- TO DO -
For the entries below, how many lines include the word "agent"? Give the figure and nothing more.

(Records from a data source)
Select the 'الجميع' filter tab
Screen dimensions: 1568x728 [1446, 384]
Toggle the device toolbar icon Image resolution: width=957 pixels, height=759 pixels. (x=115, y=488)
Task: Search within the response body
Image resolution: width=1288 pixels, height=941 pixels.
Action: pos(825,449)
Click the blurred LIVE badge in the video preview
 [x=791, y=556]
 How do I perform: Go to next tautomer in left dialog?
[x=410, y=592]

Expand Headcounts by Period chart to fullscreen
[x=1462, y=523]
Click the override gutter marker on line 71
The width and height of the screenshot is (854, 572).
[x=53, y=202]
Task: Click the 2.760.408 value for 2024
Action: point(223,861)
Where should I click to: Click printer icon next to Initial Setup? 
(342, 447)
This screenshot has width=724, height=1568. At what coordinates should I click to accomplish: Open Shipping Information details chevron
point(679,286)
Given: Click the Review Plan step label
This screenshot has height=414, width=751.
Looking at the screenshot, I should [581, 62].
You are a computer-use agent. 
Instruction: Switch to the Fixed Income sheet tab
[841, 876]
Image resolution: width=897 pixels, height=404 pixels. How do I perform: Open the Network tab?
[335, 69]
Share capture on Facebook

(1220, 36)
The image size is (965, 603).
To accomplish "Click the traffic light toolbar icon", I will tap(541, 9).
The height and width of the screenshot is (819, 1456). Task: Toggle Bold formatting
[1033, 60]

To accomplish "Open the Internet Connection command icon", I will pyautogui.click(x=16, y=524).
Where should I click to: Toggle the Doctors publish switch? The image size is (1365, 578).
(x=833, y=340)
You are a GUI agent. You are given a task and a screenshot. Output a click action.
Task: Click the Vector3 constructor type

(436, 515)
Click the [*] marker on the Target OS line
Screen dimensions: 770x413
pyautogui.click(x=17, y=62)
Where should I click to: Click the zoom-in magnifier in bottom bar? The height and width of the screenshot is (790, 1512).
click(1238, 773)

- TASK SOLUTION -
2